Letting go of someone you love is always hard. And although i have ended this relationship myself, its still really upsetting me. The last thing i ever wanted to do was hurt nic, she is the only girl I’ve ever properly loved, and she is the only long term girlfriend i have ever had. But that doesn’t mean its meant to be forever.
Love is how you feel about someone. And i certainly loved her at one point. But as time drew on, i was having to reassure myself all the time, i was always thinking of ways out, and i was always to scared to admit that i just wasn’t happy. I think more than anything i wanted her to be happy. And i got the impression that unless she was with me, she wouldn’t be. But i cant live like that. – She even had the cheek to say “you only think of yourself, you don’t care how i feel” last night. That couldn’t be MORE wrong!
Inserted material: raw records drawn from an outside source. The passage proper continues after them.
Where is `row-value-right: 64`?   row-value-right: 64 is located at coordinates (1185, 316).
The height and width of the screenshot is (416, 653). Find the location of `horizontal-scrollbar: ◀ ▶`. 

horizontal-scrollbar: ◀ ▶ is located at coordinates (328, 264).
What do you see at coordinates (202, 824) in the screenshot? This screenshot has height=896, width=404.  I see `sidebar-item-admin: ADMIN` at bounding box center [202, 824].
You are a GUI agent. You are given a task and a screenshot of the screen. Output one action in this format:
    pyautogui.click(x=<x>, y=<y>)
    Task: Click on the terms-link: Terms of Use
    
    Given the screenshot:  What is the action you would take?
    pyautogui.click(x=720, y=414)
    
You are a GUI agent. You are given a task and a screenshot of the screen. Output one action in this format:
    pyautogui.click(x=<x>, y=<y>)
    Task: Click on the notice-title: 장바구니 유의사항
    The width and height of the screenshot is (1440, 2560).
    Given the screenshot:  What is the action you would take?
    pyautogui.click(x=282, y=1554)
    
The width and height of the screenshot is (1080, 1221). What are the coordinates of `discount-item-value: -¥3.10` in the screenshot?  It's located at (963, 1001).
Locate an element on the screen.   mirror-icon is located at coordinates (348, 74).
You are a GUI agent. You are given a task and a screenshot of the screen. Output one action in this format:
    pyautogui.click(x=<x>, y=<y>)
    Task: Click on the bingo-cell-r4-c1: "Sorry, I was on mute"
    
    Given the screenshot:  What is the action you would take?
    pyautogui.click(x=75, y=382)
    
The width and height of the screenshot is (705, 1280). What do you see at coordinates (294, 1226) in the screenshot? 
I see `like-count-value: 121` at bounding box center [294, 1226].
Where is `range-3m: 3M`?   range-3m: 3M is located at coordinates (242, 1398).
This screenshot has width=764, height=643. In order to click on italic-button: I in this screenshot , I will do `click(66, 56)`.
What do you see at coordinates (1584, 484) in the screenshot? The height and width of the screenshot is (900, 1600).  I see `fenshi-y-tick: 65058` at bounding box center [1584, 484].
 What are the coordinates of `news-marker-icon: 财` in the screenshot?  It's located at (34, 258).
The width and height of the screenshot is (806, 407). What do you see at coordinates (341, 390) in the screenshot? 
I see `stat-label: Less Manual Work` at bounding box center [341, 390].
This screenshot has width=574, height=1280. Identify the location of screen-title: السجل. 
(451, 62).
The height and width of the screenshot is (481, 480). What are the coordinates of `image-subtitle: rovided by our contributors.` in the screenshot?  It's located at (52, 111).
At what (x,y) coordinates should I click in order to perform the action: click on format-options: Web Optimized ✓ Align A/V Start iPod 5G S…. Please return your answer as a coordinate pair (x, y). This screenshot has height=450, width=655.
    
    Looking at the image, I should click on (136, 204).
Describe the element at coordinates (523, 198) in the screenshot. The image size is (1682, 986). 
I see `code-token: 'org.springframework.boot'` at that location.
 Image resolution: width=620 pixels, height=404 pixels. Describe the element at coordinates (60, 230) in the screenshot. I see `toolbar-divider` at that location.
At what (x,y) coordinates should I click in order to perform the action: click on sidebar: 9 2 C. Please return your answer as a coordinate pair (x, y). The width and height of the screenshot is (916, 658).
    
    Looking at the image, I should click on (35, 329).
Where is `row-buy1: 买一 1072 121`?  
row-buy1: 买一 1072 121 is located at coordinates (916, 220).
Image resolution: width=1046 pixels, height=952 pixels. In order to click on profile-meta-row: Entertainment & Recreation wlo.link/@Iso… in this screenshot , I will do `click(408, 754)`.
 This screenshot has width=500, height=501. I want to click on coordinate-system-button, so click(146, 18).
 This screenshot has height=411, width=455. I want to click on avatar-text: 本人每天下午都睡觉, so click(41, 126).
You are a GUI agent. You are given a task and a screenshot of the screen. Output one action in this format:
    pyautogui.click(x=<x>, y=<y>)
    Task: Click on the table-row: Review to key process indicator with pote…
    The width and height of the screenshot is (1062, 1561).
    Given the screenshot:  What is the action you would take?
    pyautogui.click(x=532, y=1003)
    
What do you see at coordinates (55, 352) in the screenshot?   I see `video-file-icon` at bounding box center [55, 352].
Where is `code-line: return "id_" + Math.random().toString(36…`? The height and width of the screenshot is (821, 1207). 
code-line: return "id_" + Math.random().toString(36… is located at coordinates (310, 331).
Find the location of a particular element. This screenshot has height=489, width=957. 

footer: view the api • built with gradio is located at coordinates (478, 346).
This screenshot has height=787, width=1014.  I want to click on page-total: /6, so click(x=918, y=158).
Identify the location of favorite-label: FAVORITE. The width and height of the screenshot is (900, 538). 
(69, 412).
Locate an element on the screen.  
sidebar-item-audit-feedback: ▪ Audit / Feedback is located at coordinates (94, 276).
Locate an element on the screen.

I have done this so that she can find someone to be 100% happy with, have nice house, kids and the things she really wants rather than the things she says she wants.
Sometime in the future, I’m either gonna be glad i did it, or I’m gonna regret it till the day that i die. But i have to find out.
I guess i haven’t really been fair on her, i do bottle things up, but its hard to talk to someone like nic about “why you think you might not want to be with her” – as she would of flipped out and made things 10 times worse. I don’t feel as bad as i did the last time we split, and i think after a few days, ill be a-ok again.
I’m going on my first proper UE trip tonight. Me and G, rick and a guy called absolut of the UE forum i go on are venturing out. Pics up tomorrow!